The Sun Match Engine provides various date comparison functions. When comparing dates, the match engine compares each date component (for example, it compares the year in the first date against the year in the second date, the month against the month, and the day against the day). This allows for multiple transpositions in each date field. The date comparators use the Java date format (java.sql.Date), allowing the comparator to use the Gregorian calendar and to take into account the time zone where the date field originated.

The following comparison functions are available for matching on date fields.

As with the numeric comparison functions, the date comparison functions can use either a direct string comparison or a relative distance calculation. When using a relative distance calculation, the matching weight between two dates decreases as the dates become further apart, until the relative distance is reached. When the difference becomes the relative distance plus one, the dates are considered non-matches. You can specify different relative distances for before and after the given date. Any dates falling outside of the specified time period receive a complete disagreement weight. The relative distances are specified in the smallest unit of time being matched.

Figure 4 illustrates how the weight is decreased as the difference between the two compared fields reaches either the before or after relative distance. In this diagram, the before relative distance is 11, the after relative distance is 5, and the light blue line represents the agreement weight. When the base date is later than the compared date and the difference between the dates reaches 11 (distance before plus one), the fields are considered a non-match and are given the full disagreement weight. When the base date is earlier than the compared date and the difference between the dates reaches 6 (distance after plus 1), the fields are considered a non-match.

Figure 4 Date Relative Distance Comparison

Figure illustrates how weights are assigned when using
relative distance for date comparators.

The date comparison functions take the parameters listed in Table 41.

Table 41 Date Comparison Function Parameters

Parameter 

Description 

distance-or-string

Specifies whether a relative distance calculation or a direct string comparison is used. Specify “y” to use a relative distance calculation; specify “n” to use a string comparison. 

distance-before 

The number of units prior to the reference date/time for which two date fields can still be considered a match. 

distance-after 

The number of units following the reference date/time for which two date fields can still be considered a match. 

Date Comparator - Year only (dY)

This date comparison function takes only the 4-character year into account for matching. If relative distance calculation is specified, the relative distance is specified in years.

Date Comparator - Month-Year (dM)

This date comparison function takes the month and year into account for matching. If relative distance calculation is specified, the relative distance is specified in months.

Date Comparator - Day-Month-Year (dD)

This date comparison function takes the day, month, and year into account for matching. If relative distance calculation is specified, the relative distance is specified in days.

Date Comparator - Hour-Day-Month-Year (dH)

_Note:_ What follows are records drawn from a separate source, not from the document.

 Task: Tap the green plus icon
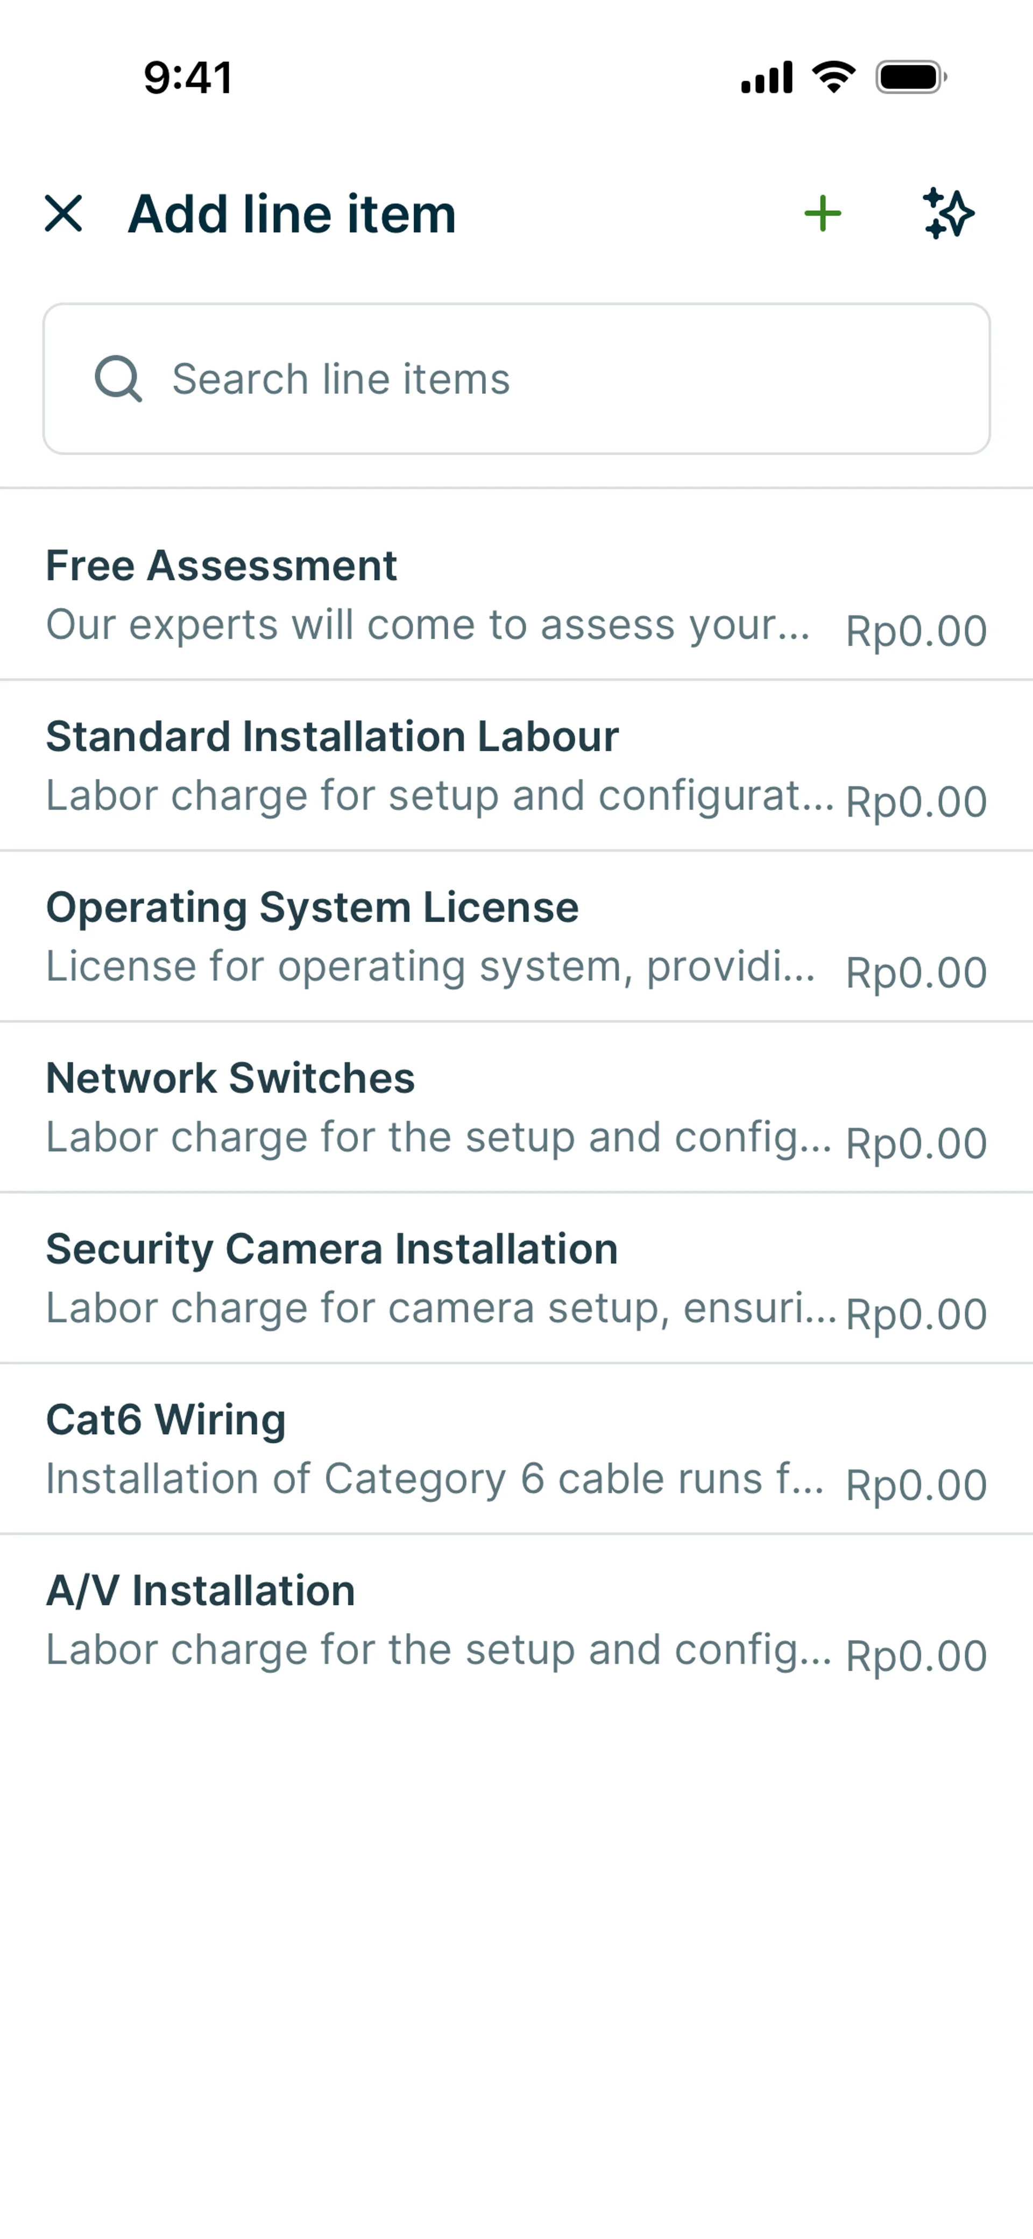(822, 214)
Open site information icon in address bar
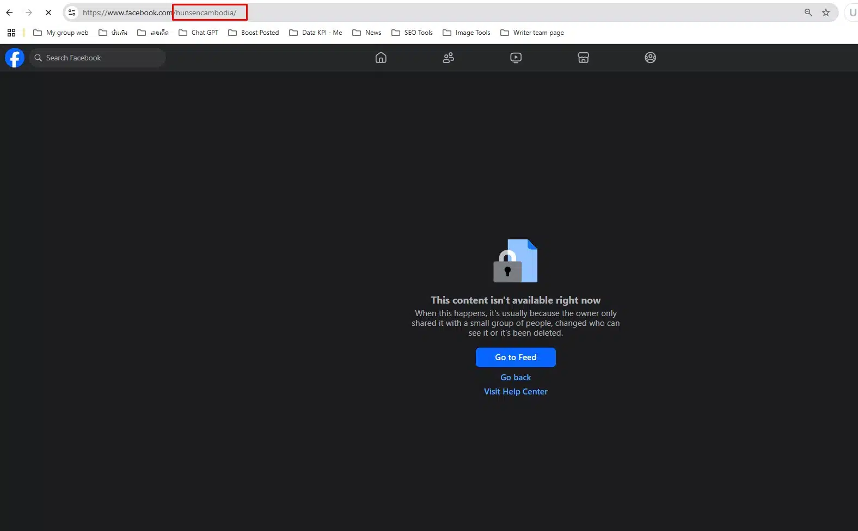The height and width of the screenshot is (531, 858). click(72, 13)
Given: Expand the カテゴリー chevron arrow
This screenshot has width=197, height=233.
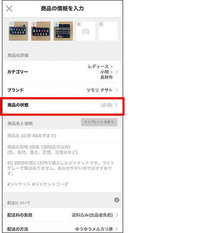Looking at the screenshot, I should click(117, 72).
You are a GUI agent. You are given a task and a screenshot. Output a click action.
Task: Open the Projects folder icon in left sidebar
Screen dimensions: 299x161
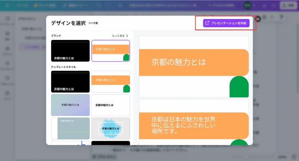point(7,80)
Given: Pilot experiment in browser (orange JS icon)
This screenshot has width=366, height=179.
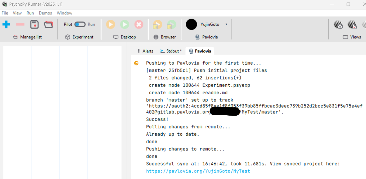Looking at the screenshot, I should [x=157, y=25].
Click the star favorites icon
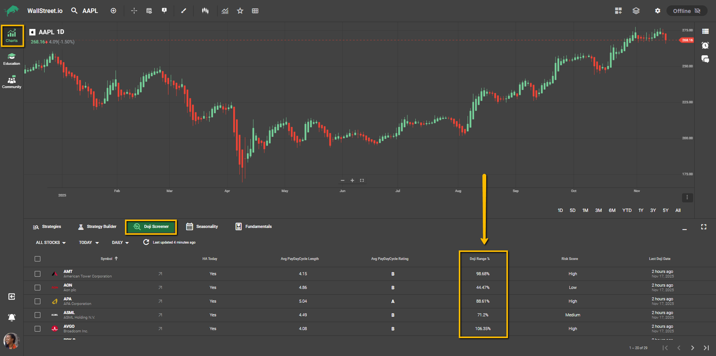Viewport: 716px width, 356px height. [240, 11]
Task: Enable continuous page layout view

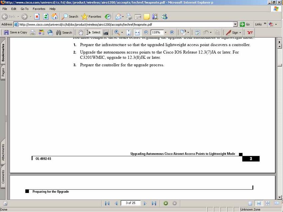Action: 259,203
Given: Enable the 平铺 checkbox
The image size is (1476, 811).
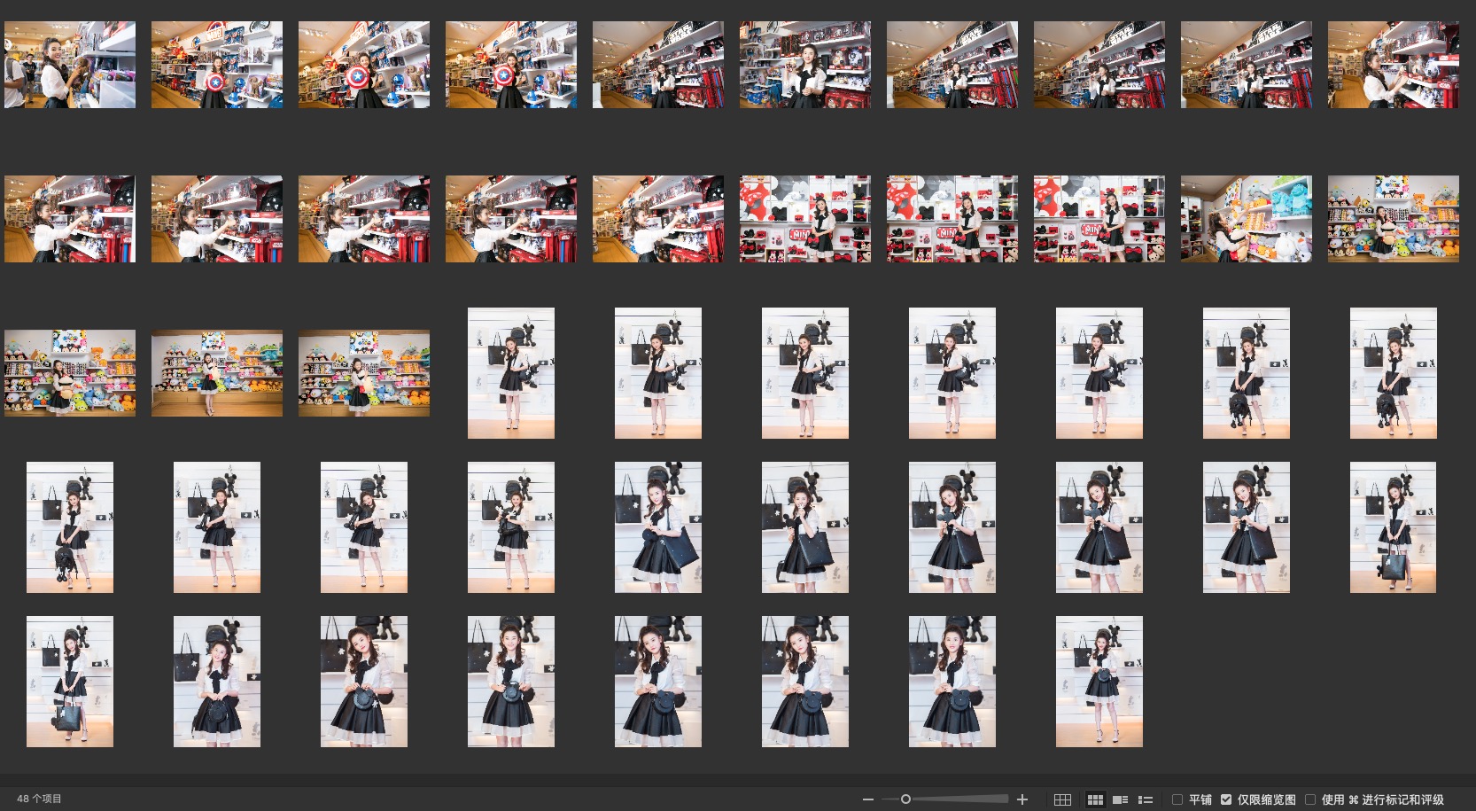Looking at the screenshot, I should (x=1177, y=799).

This date comparison function takes the hour, day, month, and year into account for matching. If relative distance calculation is specified, the relative distance is specified in hours.

Date Comparator - Min-Hour-Day- Month-Year (dm)

This date comparison function takes the minute, hour, day, month, and year into account for matching. If relative distance calculation is specified, the relative distance is specified in minutes.

Date Comparator - Sec-Min-Hour-Day- Month-Year (ds)

This date comparison function takes the second, minute, hour, day, month, and year into account for matching. If relative distance calculation is specified, the relative distance is specified in seconds.